- Given exercise -
Starting with the first line of the data and going on through the line that contains "click(682, 69)", output those lines word for word. Leave the pictures out of your answer.

======== Records for processing ========

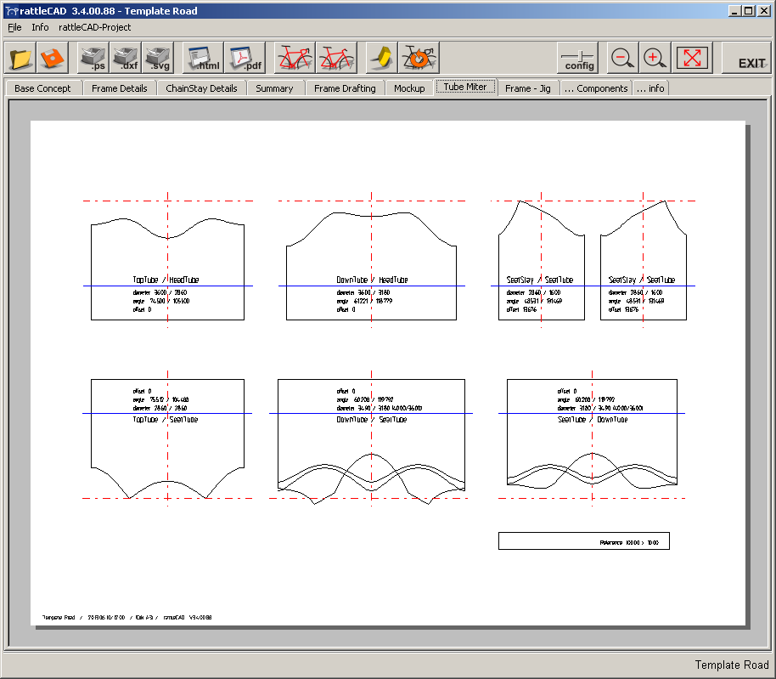Select the Frame - Jig tab

click(527, 88)
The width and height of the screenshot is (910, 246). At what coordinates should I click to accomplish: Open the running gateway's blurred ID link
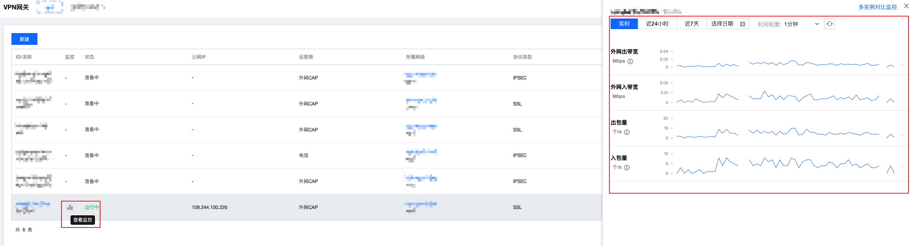pyautogui.click(x=32, y=204)
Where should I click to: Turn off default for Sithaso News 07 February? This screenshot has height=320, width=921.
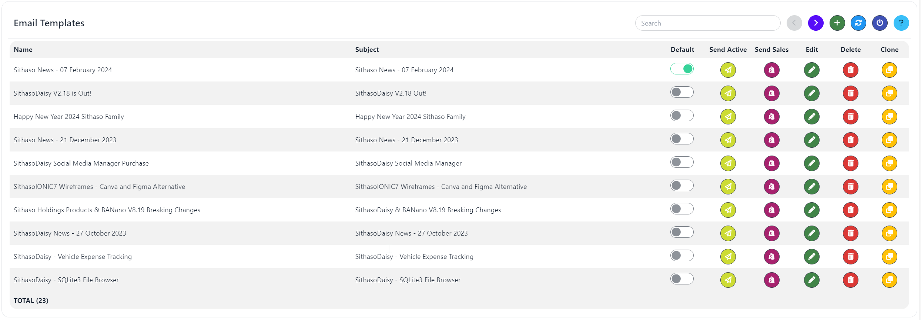click(682, 69)
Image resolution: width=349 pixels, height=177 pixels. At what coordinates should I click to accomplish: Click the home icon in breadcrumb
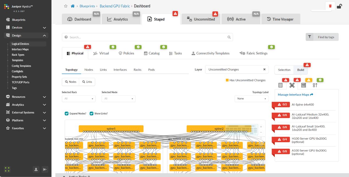click(x=73, y=6)
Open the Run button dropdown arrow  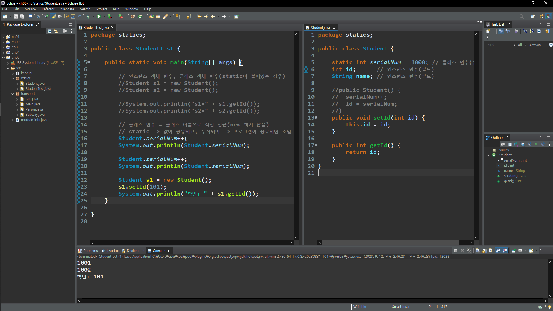coord(104,16)
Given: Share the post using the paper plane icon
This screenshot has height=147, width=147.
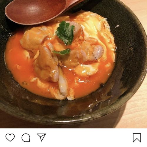Looking at the screenshot, I should pos(41,137).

========

- Response to this task -
Select the Frame - Jig tab

click(527, 88)
The width and height of the screenshot is (910, 246). At what coordinates should I click to accomplish: Open the running gateway's blurred ID link
pyautogui.click(x=32, y=204)
Where should I click to: Turn off default for Sithaso News 07 February? This screenshot has height=320, width=921.
click(682, 69)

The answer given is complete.